Jesus WAS (without certainty) the Passover lamb... Palm Sunday they selected the lamb. On the day of slaughter they crucified the lamb... So... How could he have been sitting and eating Passover dinner with the disciples days earlier? And why are there not three day and three nights between good Friday and Easter Sunday? And was the Sabbath on Sunday?
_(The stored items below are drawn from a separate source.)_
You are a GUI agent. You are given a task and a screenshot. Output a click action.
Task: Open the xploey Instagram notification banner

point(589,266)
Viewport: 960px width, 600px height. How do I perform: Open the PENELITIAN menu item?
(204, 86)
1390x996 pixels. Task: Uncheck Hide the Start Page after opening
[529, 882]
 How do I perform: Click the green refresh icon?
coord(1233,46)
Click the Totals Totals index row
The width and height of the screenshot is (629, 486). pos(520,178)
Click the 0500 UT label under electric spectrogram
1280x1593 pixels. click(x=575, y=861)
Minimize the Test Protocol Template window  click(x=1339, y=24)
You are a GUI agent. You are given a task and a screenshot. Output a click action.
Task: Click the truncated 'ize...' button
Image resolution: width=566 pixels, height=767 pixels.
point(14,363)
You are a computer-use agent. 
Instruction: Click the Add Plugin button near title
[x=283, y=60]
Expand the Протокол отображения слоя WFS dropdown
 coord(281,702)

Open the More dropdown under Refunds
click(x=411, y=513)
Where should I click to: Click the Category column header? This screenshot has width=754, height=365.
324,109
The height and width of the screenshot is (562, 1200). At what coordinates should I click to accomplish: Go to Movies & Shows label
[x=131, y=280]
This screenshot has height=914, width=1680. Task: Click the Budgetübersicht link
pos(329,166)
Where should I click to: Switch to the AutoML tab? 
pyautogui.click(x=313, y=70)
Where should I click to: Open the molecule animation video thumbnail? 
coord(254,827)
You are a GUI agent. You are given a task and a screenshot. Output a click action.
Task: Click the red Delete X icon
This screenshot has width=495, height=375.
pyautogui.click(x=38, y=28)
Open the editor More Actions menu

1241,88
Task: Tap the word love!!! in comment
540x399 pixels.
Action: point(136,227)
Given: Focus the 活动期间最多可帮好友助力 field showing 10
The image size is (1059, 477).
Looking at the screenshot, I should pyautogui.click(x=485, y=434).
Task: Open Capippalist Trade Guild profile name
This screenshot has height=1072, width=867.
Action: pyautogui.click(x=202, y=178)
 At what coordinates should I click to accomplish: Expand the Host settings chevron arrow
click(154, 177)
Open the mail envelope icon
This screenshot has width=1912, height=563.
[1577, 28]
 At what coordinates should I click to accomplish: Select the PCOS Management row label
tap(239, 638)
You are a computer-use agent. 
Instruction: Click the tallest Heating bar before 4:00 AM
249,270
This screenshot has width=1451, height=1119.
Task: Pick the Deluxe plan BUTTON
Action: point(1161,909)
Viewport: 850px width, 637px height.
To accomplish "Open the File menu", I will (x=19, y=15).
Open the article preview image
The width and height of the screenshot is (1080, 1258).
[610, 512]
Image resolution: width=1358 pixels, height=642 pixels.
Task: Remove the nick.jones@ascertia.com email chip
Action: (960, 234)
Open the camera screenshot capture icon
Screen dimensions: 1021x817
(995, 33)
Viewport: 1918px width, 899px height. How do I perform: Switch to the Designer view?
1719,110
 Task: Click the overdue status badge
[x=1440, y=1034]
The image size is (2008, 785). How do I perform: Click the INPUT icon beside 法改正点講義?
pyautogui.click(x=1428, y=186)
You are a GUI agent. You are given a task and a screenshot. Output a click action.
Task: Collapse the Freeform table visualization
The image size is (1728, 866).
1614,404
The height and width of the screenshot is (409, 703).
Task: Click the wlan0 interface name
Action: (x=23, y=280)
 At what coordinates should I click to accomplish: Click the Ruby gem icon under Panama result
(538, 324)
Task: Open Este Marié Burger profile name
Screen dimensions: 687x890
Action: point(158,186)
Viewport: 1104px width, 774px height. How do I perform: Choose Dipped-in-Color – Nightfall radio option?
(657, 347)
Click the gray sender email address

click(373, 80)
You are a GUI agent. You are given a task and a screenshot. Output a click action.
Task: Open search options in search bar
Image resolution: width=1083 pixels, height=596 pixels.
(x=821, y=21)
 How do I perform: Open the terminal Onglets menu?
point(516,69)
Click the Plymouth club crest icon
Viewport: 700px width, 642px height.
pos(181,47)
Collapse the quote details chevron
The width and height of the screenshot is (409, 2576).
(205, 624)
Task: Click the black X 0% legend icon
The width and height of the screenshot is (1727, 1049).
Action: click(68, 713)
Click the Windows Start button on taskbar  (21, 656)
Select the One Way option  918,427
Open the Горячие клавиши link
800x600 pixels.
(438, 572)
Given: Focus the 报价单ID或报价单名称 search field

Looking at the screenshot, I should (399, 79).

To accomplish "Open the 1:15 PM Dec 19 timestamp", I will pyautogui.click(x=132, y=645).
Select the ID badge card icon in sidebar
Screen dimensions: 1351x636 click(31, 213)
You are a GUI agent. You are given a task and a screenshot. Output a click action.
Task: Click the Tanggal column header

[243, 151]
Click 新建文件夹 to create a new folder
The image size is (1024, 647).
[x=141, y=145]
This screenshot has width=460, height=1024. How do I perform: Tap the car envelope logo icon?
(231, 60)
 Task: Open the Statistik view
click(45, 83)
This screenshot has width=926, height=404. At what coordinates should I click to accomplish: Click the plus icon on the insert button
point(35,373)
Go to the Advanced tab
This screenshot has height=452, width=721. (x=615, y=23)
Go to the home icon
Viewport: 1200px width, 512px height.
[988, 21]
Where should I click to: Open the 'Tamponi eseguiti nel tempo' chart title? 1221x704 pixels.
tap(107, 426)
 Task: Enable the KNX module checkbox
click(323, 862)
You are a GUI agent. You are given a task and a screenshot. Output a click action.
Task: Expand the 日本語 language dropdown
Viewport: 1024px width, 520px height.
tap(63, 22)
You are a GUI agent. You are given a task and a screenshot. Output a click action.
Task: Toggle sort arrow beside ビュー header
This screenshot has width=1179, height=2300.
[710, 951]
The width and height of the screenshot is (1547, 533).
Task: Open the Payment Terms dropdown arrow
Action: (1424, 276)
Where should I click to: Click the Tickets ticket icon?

In theory, he was the sacrificial lamb, but the "Last Supper" with his Disciples took place on the eve of Passover. When did "Palm Sunday" come to be known as Palm Sunday? Wasn't it after Jesus' death, many years afterwards when Christianity came into its own? Palm Sunday is so called when Jesus first entered Jerusalem on a donkey but Jesus wasn't that important at the time to have a day named for him. And Palm Sunday wasn't recognized as such until many years after Jesus' death.

Look, RexRed, I think you are one smart individual and am delighted with your posts....trust me, I learn so much; however, since no one writing about Jesus lived during his life time how can one be certain of anything that occurred?
0 Replies
 
RexRed
 
  1  
Reply Sat 22 Jun, 2013 12:56 pm
Who burned the libraries of Alexandria and Ephesus? Notice how ONE book takes preeminence years later...? Many years later, how many books did Constantine destroy?
Moment-in-Time
 
  1  
Reply Sat 22 Jun, 2013 01:11 pm
@RexRed,
Quote:
Who burned the libraries of Alexandria and Ephesus?


Ah! Interesting indeed. I'm curious to know what these Libraries had to say regarding the prophet, Jesus, who was at that time just one of many prophets who were prophesied as the coming Messiah which were a part of the oracular prophecies.
0 Replies
 
RexRed
 
  1  
Reply Sat 22 Jun, 2013 01:13 pm
The puzzle piece missing is maybe there was a happenstance 'holiday' that occurred on maybe Wednesday (the last supper) that particular year that took preeminence over the usual Sabbath that week. Then that Sabbath was Passover too. Passover was on Saturday... Local feasts usually took preeminence over the usual Sabbath.